■ Required action: Transcribe each entry. Change nothing.

-- Records shown follows --

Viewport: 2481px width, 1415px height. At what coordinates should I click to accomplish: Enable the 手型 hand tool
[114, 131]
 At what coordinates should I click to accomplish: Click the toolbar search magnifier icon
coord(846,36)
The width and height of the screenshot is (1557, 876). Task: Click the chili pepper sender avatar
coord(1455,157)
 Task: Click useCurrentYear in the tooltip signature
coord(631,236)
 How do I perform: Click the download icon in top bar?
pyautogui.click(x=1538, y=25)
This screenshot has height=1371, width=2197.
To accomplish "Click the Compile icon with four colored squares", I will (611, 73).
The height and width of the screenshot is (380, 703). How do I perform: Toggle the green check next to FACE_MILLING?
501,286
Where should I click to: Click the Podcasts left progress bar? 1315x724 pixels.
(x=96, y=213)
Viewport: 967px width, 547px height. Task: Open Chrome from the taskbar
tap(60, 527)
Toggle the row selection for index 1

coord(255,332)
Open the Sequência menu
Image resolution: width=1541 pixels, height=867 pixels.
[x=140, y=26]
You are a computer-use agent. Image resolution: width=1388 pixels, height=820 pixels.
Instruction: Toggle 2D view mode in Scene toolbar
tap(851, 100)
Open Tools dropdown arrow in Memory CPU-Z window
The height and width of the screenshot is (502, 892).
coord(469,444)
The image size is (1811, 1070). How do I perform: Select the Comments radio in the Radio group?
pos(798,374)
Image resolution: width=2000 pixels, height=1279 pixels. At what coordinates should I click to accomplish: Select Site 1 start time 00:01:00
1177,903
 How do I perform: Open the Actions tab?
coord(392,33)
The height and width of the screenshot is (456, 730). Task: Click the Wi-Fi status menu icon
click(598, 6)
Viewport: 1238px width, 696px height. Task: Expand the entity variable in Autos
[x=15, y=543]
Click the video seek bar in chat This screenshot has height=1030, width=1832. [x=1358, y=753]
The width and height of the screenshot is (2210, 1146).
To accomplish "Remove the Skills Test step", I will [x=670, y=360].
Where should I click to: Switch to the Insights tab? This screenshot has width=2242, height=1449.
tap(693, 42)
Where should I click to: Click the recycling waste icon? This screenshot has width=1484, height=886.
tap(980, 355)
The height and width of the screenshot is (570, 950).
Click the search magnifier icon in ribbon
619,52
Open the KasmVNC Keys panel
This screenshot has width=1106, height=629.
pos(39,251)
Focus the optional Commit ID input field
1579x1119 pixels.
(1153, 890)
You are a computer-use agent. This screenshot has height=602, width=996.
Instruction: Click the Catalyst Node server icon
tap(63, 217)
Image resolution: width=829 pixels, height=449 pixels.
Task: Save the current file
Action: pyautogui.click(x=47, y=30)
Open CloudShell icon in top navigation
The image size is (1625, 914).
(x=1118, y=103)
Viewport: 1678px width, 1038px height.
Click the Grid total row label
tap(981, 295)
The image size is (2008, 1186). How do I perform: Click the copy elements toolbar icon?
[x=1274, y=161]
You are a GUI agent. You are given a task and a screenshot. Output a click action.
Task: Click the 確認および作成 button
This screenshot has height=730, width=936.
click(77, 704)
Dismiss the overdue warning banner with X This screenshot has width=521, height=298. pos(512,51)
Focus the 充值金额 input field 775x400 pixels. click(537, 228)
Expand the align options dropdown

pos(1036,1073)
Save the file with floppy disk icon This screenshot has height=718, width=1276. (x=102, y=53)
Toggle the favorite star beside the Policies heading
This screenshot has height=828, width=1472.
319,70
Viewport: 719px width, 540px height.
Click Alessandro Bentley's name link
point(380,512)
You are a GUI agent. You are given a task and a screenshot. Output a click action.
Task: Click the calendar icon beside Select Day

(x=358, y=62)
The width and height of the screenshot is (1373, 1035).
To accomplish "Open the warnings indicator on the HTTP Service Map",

-- Records shown concluded --

■ Output:
Viewport: 2481px width, 1415px height. At what coordinates should I click to accomplish: Enable the 手型 hand tool
[114, 131]
 At what coordinates should I click to accomplish: Click the toolbar search magnifier icon
coord(846,36)
The width and height of the screenshot is (1557, 876). Task: Click the chili pepper sender avatar
coord(1455,157)
 Task: Click useCurrentYear in the tooltip signature
coord(631,236)
 How do I perform: Click the download icon in top bar?
pyautogui.click(x=1538, y=25)
This screenshot has height=1371, width=2197.
To accomplish "Click the Compile icon with four colored squares", I will (611, 73).
The height and width of the screenshot is (380, 703). How do I perform: Toggle the green check next to FACE_MILLING?
501,286
Where should I click to: Click the Podcasts left progress bar? 1315x724 pixels.
(x=96, y=213)
Viewport: 967px width, 547px height. Task: Open Chrome from the taskbar
tap(60, 527)
Toggle the row selection for index 1

coord(255,332)
Open the Sequência menu
Image resolution: width=1541 pixels, height=867 pixels.
[x=140, y=26]
You are a computer-use agent. Image resolution: width=1388 pixels, height=820 pixels.
Instruction: Toggle 2D view mode in Scene toolbar
tap(851, 100)
Open Tools dropdown arrow in Memory CPU-Z window
The height and width of the screenshot is (502, 892).
coord(469,444)
The image size is (1811, 1070). How do I perform: Select the Comments radio in the Radio group?
pos(798,374)
Image resolution: width=2000 pixels, height=1279 pixels. At what coordinates should I click to accomplish: Select Site 1 start time 00:01:00
1177,903
 How do I perform: Open the Actions tab?
coord(392,33)
The height and width of the screenshot is (456, 730). Task: Click the Wi-Fi status menu icon
click(598, 6)
Viewport: 1238px width, 696px height. Task: Expand the entity variable in Autos
[x=15, y=543]
Click the video seek bar in chat This screenshot has height=1030, width=1832. [x=1358, y=753]
The width and height of the screenshot is (2210, 1146).
To accomplish "Remove the Skills Test step", I will [x=670, y=360].
Where should I click to: Switch to the Insights tab? This screenshot has width=2242, height=1449.
tap(693, 42)
Where should I click to: Click the recycling waste icon? This screenshot has width=1484, height=886.
tap(980, 355)
The height and width of the screenshot is (570, 950).
Click the search magnifier icon in ribbon
619,52
Open the KasmVNC Keys panel
This screenshot has width=1106, height=629.
pos(39,251)
Focus the optional Commit ID input field
1579x1119 pixels.
(1153, 890)
You are a computer-use agent. This screenshot has height=602, width=996.
Instruction: Click the Catalyst Node server icon
tap(63, 217)
Image resolution: width=829 pixels, height=449 pixels.
Task: Save the current file
Action: pyautogui.click(x=47, y=30)
Open CloudShell icon in top navigation
The image size is (1625, 914).
(x=1118, y=103)
Viewport: 1678px width, 1038px height.
Click the Grid total row label
tap(981, 295)
The image size is (2008, 1186). How do I perform: Click the copy elements toolbar icon?
[x=1274, y=161]
You are a GUI agent. You are given a task and a screenshot. Output a click action.
Task: Click the 確認および作成 button
This screenshot has height=730, width=936.
click(77, 704)
Dismiss the overdue warning banner with X This screenshot has width=521, height=298. pos(512,51)
Focus the 充值金额 input field 775x400 pixels. click(537, 228)
Expand the align options dropdown

pos(1036,1073)
Save the file with floppy disk icon This screenshot has height=718, width=1276. (x=102, y=53)
Toggle the favorite star beside the Policies heading
This screenshot has height=828, width=1472.
319,70
Viewport: 719px width, 540px height.
Click Alessandro Bentley's name link
point(380,512)
You are a GUI agent. You are given a task and a screenshot. Output a click action.
Task: Click the calendar icon beside Select Day

(x=358, y=62)
The width and height of the screenshot is (1373, 1035).
To accomplish "Open the warnings indicator on the HTTP Service Map",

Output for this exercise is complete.